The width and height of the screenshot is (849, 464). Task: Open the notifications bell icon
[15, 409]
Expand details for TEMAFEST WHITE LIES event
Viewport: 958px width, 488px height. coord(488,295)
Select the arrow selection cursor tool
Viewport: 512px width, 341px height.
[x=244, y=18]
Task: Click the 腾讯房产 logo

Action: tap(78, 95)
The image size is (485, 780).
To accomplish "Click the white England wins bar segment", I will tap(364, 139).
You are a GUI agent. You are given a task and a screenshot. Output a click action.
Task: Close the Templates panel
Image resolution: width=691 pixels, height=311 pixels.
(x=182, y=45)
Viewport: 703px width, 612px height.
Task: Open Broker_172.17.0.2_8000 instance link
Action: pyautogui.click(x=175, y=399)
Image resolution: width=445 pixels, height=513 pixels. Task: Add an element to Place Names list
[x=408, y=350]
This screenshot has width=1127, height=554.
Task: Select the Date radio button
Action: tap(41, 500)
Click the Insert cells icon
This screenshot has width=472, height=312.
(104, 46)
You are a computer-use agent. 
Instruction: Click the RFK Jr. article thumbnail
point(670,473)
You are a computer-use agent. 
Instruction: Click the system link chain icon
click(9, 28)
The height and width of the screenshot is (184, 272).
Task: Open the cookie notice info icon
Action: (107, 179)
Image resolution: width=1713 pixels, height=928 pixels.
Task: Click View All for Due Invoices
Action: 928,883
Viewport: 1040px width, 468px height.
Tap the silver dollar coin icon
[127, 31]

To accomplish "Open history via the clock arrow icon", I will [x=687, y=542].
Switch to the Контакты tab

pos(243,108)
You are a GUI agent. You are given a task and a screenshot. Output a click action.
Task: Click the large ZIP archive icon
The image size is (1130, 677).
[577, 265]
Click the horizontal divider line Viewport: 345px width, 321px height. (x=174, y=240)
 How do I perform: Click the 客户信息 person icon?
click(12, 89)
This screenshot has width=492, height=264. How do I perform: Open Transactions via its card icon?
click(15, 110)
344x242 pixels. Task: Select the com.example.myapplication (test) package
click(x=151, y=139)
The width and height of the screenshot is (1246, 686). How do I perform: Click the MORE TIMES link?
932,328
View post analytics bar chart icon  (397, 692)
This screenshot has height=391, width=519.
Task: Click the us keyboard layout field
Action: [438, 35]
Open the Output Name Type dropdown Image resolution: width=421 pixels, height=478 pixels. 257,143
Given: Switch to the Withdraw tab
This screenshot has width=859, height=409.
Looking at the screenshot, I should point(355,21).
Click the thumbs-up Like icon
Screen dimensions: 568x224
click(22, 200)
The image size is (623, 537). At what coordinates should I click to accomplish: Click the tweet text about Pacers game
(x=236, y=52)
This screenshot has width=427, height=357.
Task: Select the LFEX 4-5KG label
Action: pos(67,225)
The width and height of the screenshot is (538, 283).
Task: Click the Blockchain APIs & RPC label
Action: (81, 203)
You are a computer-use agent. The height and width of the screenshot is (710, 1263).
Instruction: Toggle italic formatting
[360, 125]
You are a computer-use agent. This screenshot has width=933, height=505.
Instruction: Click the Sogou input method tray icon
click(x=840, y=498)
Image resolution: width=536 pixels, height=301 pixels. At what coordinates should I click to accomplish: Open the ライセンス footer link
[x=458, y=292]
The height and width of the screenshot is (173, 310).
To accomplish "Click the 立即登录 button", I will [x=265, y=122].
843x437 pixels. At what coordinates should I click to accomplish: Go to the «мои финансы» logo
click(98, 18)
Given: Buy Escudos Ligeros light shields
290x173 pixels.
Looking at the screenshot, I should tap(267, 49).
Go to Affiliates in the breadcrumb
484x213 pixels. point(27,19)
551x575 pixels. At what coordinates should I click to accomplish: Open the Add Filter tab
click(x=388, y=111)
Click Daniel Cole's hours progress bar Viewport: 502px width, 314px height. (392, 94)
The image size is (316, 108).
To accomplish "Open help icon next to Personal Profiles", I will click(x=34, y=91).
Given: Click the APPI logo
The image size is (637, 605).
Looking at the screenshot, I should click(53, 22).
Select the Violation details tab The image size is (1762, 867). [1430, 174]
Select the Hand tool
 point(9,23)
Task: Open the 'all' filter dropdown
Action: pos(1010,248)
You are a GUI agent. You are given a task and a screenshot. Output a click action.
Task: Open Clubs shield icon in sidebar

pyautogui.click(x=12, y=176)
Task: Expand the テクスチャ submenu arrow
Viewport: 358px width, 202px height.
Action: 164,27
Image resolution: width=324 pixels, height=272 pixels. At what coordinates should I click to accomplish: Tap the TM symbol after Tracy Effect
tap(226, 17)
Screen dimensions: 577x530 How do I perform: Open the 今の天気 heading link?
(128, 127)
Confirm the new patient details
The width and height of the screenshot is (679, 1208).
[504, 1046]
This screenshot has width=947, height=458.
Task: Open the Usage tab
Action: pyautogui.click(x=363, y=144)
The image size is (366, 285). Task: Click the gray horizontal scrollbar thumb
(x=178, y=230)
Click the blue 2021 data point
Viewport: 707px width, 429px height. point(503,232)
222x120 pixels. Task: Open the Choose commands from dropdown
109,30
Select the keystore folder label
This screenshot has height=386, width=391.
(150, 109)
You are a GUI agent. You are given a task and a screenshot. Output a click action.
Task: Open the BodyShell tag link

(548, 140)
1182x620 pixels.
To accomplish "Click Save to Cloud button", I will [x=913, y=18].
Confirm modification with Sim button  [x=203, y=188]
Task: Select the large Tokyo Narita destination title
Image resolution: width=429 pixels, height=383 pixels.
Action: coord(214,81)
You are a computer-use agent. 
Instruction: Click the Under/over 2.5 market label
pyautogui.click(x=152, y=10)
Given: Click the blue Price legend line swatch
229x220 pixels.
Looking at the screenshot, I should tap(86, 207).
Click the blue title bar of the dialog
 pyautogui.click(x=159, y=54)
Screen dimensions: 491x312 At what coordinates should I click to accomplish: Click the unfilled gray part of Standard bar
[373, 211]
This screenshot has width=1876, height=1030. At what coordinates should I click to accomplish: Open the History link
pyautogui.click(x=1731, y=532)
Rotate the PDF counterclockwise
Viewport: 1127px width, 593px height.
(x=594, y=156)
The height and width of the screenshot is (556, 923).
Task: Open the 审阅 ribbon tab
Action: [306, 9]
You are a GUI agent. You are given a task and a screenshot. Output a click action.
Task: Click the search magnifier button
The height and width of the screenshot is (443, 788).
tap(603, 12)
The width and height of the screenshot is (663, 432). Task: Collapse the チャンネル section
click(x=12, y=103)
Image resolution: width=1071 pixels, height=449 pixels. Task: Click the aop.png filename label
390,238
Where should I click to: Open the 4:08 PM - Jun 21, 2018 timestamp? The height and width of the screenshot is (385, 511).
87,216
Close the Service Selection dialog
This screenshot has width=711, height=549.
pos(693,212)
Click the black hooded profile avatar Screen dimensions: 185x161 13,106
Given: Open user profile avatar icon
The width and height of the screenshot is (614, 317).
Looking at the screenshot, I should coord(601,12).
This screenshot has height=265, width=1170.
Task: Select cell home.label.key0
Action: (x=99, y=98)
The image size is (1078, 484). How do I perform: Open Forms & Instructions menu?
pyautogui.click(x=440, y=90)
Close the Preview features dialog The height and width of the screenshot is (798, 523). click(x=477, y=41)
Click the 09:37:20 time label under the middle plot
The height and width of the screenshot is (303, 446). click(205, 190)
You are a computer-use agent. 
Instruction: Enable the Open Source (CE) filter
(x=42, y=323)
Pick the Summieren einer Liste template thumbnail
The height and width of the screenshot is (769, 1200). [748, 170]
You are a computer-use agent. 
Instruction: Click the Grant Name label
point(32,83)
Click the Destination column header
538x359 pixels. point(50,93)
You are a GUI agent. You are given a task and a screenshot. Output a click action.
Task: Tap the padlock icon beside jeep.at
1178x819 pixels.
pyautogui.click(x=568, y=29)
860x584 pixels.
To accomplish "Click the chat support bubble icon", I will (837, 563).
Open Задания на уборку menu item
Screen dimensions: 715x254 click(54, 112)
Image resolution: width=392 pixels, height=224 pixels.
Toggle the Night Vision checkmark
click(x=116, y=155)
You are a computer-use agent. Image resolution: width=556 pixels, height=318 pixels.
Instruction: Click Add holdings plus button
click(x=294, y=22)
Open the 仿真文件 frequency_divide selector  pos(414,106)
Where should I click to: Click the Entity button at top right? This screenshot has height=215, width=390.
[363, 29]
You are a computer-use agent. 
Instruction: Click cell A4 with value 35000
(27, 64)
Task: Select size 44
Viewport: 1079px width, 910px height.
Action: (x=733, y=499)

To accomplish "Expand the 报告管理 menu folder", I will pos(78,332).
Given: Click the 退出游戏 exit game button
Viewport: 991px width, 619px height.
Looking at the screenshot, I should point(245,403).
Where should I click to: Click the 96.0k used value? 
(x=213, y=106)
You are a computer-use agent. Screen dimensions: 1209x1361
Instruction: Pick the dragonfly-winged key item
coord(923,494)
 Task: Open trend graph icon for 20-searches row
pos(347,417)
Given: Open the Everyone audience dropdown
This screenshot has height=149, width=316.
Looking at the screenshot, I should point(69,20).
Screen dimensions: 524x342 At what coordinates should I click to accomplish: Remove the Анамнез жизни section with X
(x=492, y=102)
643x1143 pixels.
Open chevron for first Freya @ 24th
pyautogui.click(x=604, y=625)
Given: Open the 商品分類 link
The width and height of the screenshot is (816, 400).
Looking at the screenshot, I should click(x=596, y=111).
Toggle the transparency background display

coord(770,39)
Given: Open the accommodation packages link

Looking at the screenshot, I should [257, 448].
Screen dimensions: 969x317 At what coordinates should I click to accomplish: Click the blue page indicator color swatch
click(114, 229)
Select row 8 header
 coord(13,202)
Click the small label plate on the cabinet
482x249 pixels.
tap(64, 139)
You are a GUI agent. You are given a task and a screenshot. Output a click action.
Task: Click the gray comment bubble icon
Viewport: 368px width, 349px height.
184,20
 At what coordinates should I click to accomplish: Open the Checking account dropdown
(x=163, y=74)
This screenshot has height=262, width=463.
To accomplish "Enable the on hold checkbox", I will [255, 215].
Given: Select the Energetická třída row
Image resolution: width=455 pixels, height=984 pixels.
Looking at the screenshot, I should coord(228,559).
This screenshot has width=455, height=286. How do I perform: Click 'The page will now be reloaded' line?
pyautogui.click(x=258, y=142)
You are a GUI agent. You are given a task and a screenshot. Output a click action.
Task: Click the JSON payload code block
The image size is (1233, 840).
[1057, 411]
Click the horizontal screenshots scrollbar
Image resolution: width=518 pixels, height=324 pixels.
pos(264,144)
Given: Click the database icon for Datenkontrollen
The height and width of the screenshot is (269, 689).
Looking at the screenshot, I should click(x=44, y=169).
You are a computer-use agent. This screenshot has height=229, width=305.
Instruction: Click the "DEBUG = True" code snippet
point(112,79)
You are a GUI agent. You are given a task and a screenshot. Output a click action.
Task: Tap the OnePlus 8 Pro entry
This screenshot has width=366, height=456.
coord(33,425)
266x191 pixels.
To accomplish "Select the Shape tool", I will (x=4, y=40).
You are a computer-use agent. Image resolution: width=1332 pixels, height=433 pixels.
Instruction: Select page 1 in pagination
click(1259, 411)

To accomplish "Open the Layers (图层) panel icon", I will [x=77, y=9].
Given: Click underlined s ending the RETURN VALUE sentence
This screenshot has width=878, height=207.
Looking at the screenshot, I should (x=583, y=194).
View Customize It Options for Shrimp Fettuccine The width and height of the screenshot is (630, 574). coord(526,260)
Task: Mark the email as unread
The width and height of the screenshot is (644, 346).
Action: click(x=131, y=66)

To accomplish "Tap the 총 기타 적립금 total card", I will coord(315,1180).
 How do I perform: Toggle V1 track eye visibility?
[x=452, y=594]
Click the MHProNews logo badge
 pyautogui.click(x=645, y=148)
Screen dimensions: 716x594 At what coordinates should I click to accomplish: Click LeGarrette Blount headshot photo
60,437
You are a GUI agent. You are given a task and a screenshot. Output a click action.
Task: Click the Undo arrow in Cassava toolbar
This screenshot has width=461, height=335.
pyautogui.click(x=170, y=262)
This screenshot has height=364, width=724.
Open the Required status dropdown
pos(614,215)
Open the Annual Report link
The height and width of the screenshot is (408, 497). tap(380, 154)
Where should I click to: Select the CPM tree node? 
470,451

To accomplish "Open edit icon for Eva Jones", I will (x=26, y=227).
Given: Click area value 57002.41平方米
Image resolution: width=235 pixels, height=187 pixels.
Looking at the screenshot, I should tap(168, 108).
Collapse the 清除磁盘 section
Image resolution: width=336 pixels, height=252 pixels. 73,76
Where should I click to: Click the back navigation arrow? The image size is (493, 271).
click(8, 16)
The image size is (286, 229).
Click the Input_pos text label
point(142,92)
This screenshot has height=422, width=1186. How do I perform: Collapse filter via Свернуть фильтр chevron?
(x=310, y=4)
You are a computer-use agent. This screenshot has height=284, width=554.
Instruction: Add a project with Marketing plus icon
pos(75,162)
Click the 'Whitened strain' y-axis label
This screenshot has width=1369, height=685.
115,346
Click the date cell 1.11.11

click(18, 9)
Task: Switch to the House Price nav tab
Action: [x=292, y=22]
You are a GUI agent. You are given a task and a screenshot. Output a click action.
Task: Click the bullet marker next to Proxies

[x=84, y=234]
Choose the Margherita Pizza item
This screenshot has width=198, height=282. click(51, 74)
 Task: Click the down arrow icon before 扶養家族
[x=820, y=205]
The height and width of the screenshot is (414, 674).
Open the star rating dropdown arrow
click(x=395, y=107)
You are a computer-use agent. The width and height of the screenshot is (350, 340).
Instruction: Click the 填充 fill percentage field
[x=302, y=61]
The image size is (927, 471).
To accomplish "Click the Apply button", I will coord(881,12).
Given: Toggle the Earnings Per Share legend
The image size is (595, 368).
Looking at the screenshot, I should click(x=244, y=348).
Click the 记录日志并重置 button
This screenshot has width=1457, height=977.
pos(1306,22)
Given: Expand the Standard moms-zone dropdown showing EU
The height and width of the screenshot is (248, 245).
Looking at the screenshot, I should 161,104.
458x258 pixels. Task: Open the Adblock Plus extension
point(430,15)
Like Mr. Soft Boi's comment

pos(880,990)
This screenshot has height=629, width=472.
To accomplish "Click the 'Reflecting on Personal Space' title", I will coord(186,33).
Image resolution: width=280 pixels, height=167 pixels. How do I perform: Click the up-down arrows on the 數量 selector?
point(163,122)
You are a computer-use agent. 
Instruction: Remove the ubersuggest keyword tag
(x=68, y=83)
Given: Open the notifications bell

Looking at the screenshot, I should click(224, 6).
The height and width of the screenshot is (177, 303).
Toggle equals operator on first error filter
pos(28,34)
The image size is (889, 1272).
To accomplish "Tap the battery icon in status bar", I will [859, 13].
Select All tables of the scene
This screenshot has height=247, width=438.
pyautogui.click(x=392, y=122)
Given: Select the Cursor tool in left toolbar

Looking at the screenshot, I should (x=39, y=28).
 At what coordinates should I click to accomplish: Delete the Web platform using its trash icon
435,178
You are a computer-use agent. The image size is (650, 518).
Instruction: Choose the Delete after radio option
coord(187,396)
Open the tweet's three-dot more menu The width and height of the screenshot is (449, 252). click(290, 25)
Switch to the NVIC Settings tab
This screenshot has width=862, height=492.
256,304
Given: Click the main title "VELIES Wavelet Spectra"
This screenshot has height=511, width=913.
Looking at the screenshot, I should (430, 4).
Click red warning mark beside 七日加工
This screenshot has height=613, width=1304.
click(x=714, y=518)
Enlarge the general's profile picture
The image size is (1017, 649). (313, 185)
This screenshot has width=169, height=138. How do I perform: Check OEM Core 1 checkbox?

============

▶ _Try it_
Copy exactly the stretch of data above from the line with "Pick the Summieren" through the line with "Image resolution: width=392", and omit all other lines.

▶ _Output of the exercise_
Pick the Summieren einer Liste template thumbnail
The height and width of the screenshot is (769, 1200). [748, 170]
You are a computer-use agent. 
Instruction: Click the Grant Name label
point(32,83)
Click the Destination column header
538x359 pixels. point(50,93)
You are a GUI agent. You are given a task and a screenshot. Output a click action.
Task: Tap the padlock icon beside jeep.at
1178x819 pixels.
pyautogui.click(x=568, y=29)
860x584 pixels.
To accomplish "Click the chat support bubble icon", I will (837, 563).
Open Задания на уборку menu item
Screen dimensions: 715x254 click(54, 112)
Image resolution: width=392 pixels, height=224 pixels.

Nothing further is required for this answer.